Il avait enduré cette torture indéfinissable pendant plus d'un demi-siècle, s'était vu traquer, enlever et tuer pour le compte d'hommes qu'il avait juré d'arrêter lorsqu'il était encore en liberté, mais dès qu'il retrouvait le contrôle de ses mouvements et de ses pensées, ce n'était que pour ressentir le froid mordant de la cryogénisation ou encore pour entendre les mots maudits, ceux qui avaient fait de lui le monstre qu'il voyait à présent à toutes les fois qu'il se regardait dans un miroir.

"Желание. Семнадцать. Ржавый. Рассвет. Печь. Девять. Добросердечный. Возвращение на родину. Один. Товарный вагон."

Pendant longtemps, tout espoir avait semblé perdu. Il était le pantin d'HYDRA et rien ne pouvait le soustraire à son triste sort excepté la mort, celle qu'il souhaitait un peu plus ardemment à chaque fois qu'un nouveau maître le sortait de son cryosommeil. Puis, HYDRA commença à travailler en collaboration avec la Chambre Rouge et son univers empli de douleurs et de peines perpétuelles avait trouvé un moment de répit.

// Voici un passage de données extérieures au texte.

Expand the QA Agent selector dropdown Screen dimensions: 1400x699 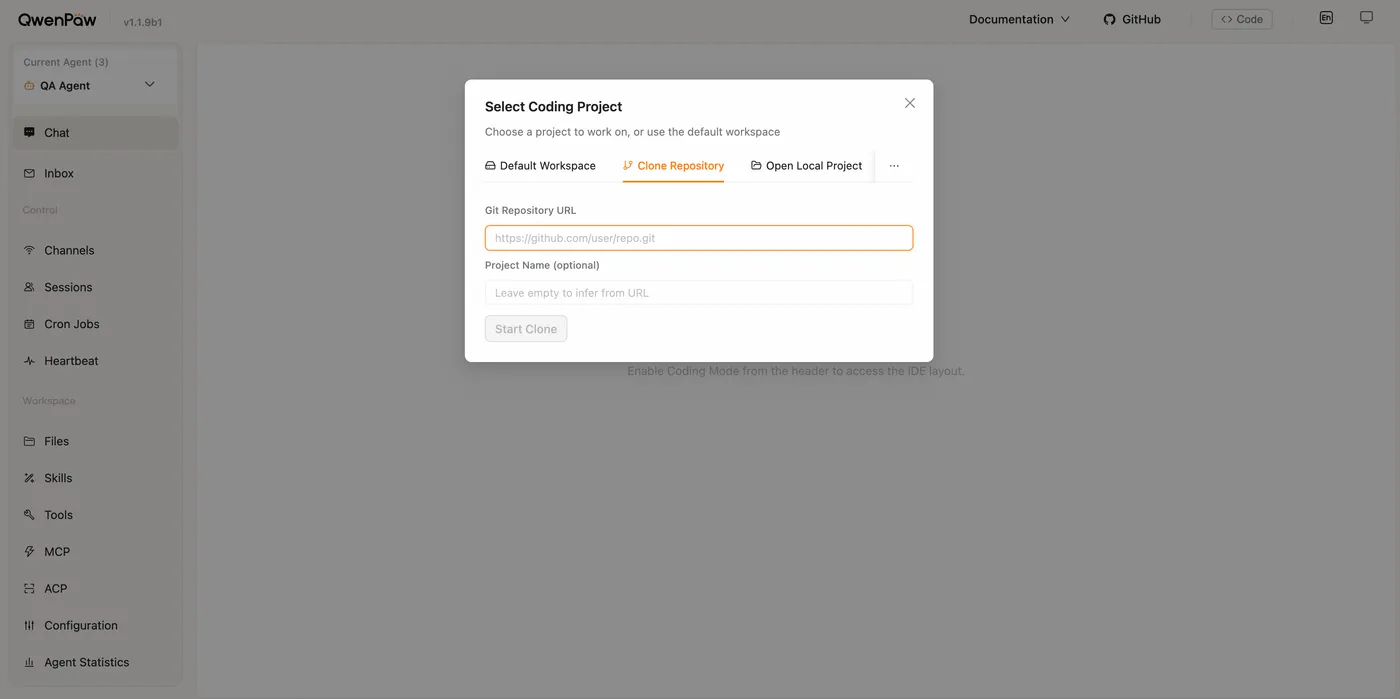[x=95, y=85]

Elle était alors connue sous le nom de Natalia Alianovna Romanoff, l'une des plus célèbres assassins du KGB et l'une des rares survivantes du projet Black Widow. Le Soldat de l'Hiver et elle s'étaient rencontrés sur le terrain, avaient accompli plusieurs missions ensemble et lors d'un mandat particulièrement ardu en Algérie, l'impossible se produisit : Bucky parvint pour la première fois à reprendre le dessus sur le Soldat de l'Hiver et retrouva le contrôle de son corps suffisamment longtemps pour sauver la vie de la Veuve Noire et enfreindre la loi la plus sacrée d'HYDRA : ne pas s'attacher à qui que ce soit. Ils passèrent les cinq jours suivants cachés dans une ferme abandonnée en banlieue de Constantine pour échapper au camp ennemi qui les surpassait sur tous les plans, et entre les coups de feu, les détonations des bombes et les cris d'agonie, ils tombèrent amoureux.

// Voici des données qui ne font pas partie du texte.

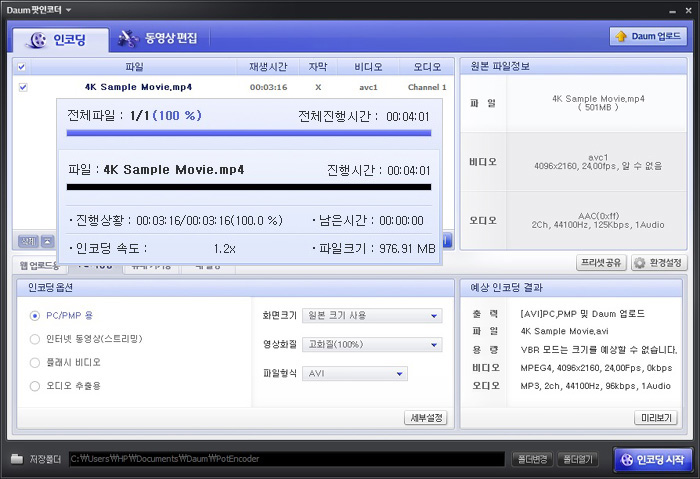Click the 프리셋공유 button
Screen dimensions: 700x479
pyautogui.click(x=603, y=263)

Pour la première fois en plus de soixante ans, une personne s'intéressait uniquement à lui, Bucky Barnes, plutôt qu'à l'arme humaine que représentait le Soldat de l'Hiver. Pour la première fois depuis qu'il était tombé entre les mains d'HYDRA, il s'était senti aimé, il avait eu l'impression d'avoir de l'importance, d'être réellement plus que l'enveloppe vide que ses persécuteurs l'avaient conditionné à devenir. Natalia l'avait touché avec douceur là où on l'aurait habituellement rué de coups, elle l'avait écouté attentivement alors qu'il n'avait jusqu'alors connu que les visages fermés et l'attitude glaciale de ses employeurs, elle l'avait appelé par son véritable nom alors qu'il y avait bien longtemps qu'il ne répondait plus qu'au nom d'"Atout". Pour la première fois depuis 1945, il avait véritablement eu l'impression d'exister à travers les yeux de quelqu'un d'autre.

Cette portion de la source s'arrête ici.